Chevron Lawsuit Seeks $2.6 Billion

Chevron Lawsuit Seeks $2.6 Billion

April 4, 2025
Jurors deliberate in landmark trial seeking billions from oil industry over Louisiana coastal damage

A Plaquemines Parish jury began deliberations on April 3 after scorching closing arguments in a four-week trial that could result in Chevron paying $2.6 billion in damages to restore coastal wetlands.

The landmark case is being closely watched since it is the first to go to trial among 41 similar parish lawsuits against oil companies seeking to hold them to account for coastal damage. The verdict is likely to influence how other cases proceed, particularly involving potential settlement talks.

The plaintiff in the case, Plaquemines Parish and its attorney John Carmouche, alleges that Texaco skirted state law by failing to apply for coastal permits and not removing oil and gas infrastructure from its site when it stopped using an oil field in Breton Sound. The result, the parish argues: Massive coastal land loss and pollution that Carmouche argued can be directly linked to Texaco's oil and gas activity.

Chevron, which bought Texaco in 2001, and its attorneys, led by Mike Phillips, have said that the regulations in question went into effect in 1980 and were not intended to apply to oil and gas activity that began before that. The company doesn't deny that land loss has occurred in the area around the site of the oil field, but they maintain the oil and gas activity was not responsible for it.

The state also intervened on Plaquemines' behalf. Attorney Jimmy Faircloth represented Louisiana's attorney general and the Department of Energy and Natural Resources on Friday.

"It's been a long wait for this day," Carmouche said during his closing arguments before the jury on Thursday.

Indeed, the trial caps a 12-year-long legal saga.

Plaquemines first brought the lawsuit in Nov. 2013. Since then, the oil companies have repeatedly sought to move the lawsuits to federal court. Lawmakers introduced bills in Baton Rouge that would have killed the litigation. And Carmouche's law firm spent millions in political races to support candidates friendly to the lawsuits.

Finally, the trial began on March 11.

The 12 jurors have filed into Judge Michael Clement's courtroom in the 25th Judicial District Court in Pointe à la Hache nearly every day since. The courtroom itself is, appropriately, elevated two stories off the ground, tucked between levees near the end of the road on the Mississippi River's east bank. To the west of the courthouse is the river; to its east are the very wetlands at issue in the trial.

Now, the jury will decide whether to award damages to the parish to restore coastal wetlands in Breton Sound, and, if so, how much.

The parish, over the course of the trial, has argued that restoring the coast to its initial condition will require $2.6 billion, an eye-popping amount, even for a multinational like Chevron. The company brought in net profits of nearly $18 billion in 2024.

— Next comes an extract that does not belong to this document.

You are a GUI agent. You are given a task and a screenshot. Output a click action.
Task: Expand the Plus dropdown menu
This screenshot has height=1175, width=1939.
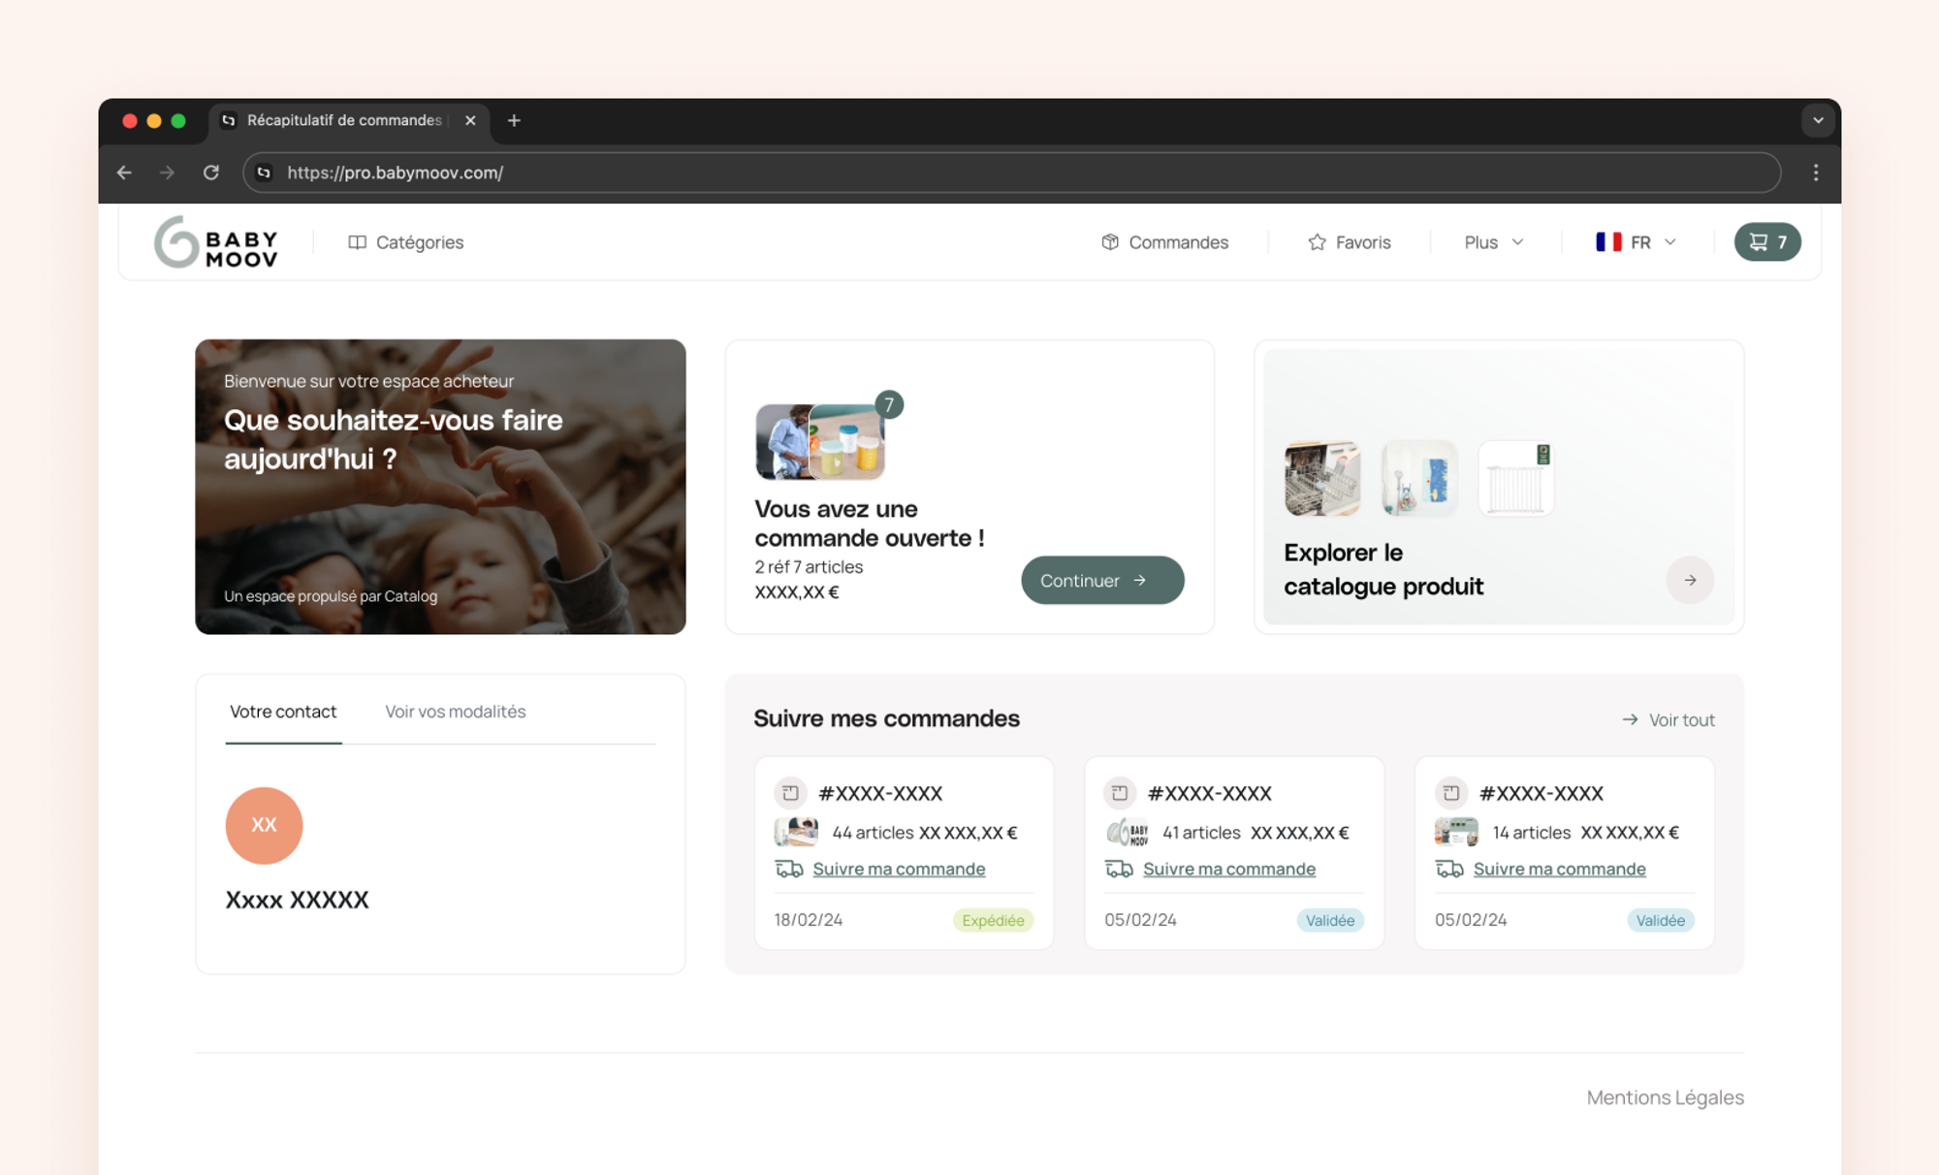1493,242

But Carmouche and Faircloth told the jury that is what the parish deserves from Chevron.

During his remarks, Faircloth slammed Phillips and Chevron for, in Faircloth's view, insinuating that the Louisiana coast was already lost.

"I thought to myself, 'My word, they're arguing that this isn't worth saving,'" he said. "This is a vain and useless attempt by a lot of people to save a community that's gone. ... The river's taking it, large hurricanes are killing it. There's no reason to do all this."

"The state of Louisiana rejects that," he added. "The state of Louisiana will not surrender the coast."

Phillips, in his own closing argument, said that the plaintiffs' request for damages was tied to a $2.3 billion plan to build land in the Breton Sound that did not have buy-in from the state's Coastal Protection and Restoration Authority. He suggested that if the jury awards damages, there was no guarantee they would be used to implement the plan. And even if the plan were implemented, Phillips said it's no good.

"No one knows about the plan. It only lives and exists in this court," Phillips said. "And yet, they'll come here and look at you in the eye and tell you that they have a $2.3 billion plan that you should pay for."

"Ladies and gentlemen, they're just going to cover everything with dirt," he added. "There is no ecological benefit to implementing the [parish's] plan."

Phillips also insisted that while land loss had occurred, it was due to climate change — driven sea level rise, hurricanes, and the levees along the Mississippi River, which have cut off sediment flows to coastal wetlands.

Damages awarded must be used for coastal restoration projects that comply with Louisiana's coastal master plan.

"It costs too much? For a company like Chevron, it costs too much? This marsh and Plaquemines Parish is not worth it?" Carmouche shot back, raising his voice as he addressed the jury during his rebuttal. "When the law says restore it to its original condition, let's go say it costs too much, and hope they bite."

"The parish proved to you what they did, proved to you that they destroyed this land," he said. "They act like it didn't exist, like — where'd it go? — it just disappeared."

As of press time, the jury was still deliberating. Judge Clement said during an intermission that he does not expect them to come to a verdict before court adjourns on Thursday afternoon. Jurors will reconvene on Friday morning to continue their deliberations.